An Open Letter to the Religious from One Who Is Not: George A. Ricker

By George A. Ricker

OK . . . here’s the deal.

I’m an atheist. I have no belief in gods, not any gods.

I have no belief in the god of any religion, or the god of nature, or a god who is said to be the “ineffable essence of an otherwise inexpressible reality.” I have no belief in gods, and I follow no religion.

What I do think about reality, about the universe and the nature of things, is a complex mixture of ideas and opinions. I would be happy to discuss them with you sometime if you like, but I don’t intend to burden you with any of that now.

Suffice it to say I am an atheist for reasons that seem good to me.

However, if you are religious, my nonbelief is no threat to you.

I have no interest in interfering with your right to exercise your religion in the manner you see fit. I support your right to worship whatever god you worship, however you choose to worship it. As long as no one is harmed in the process, I hold your right to practice your religion to be inviolable.

All I ask is that you help me keep it out of our government. Stop expecting our government to support your religion. Stop asking our government to show special consideration for your religion or to give our tax dollars to your religion. Stop expecting our government to endorse your religion.

The reasons for that should be obvious. Government is a secular institution. It has no right to interfere with anyone’s decision to practice or not to practice a religion. It has no charter to promote religion or to endorse religious concepts, and it has no business making religion its business.

That applies to all religions, by the way, not just yours but everyone else’s as well. The only effective way to keep government out of religion is to keep religion separate from government.

Our government does not derive its authority from a god of any description. It gets it from the consent of the governed. That’s we, you and I, “We, the people”–regardless of our religious opinions or the lack of them.

Our government should have no religion. It should not speak on religious matters. It should not favor one religion over another or believers over nonbelievers. No one’s religious liberty is threatened in the slightest when the wall of separation between government and religion is kept high and broad and strong. But the freedom of all of us, the religious and nonreligious alike, is in peril when that wall is breached.

So let’s have an end to this nonsense about a culture war between believers and nonbelievers.

That’s not what’s going on.

The real war, the one that involves every one of us, is the war between those who want to use government to promote a particular religious viewpoint and those who want government to get out of the religion business and stay out of it.

That’s the battle we’re fighting.

I know which side I’m on. What’s your stand?

I’m an atheist.

I’m not bothered by your beliefs. Why should you feel threatened because I don’t share them?

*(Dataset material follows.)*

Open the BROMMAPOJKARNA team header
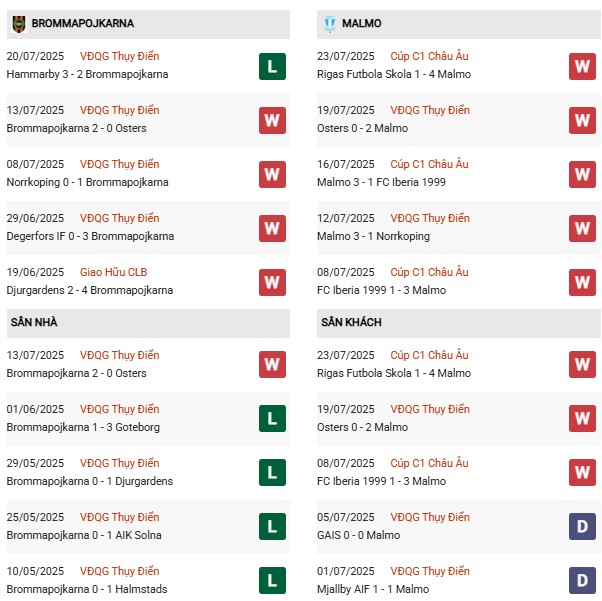pyautogui.click(x=83, y=23)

George A. Ricker is an award-winning journalist and weekly newspaper editor, now retired, and a previous contributor to Freethought Today. Ricker is a graduate of the University of Miami (Coral Gables, Fla.) and has worked at many occupations, including a stint as an associate pastor of a church in Atlanta while he was attending a theological seminary there. He and his wife, Judy, live in Palm Bay, Fla. The Rickers are Foundation members.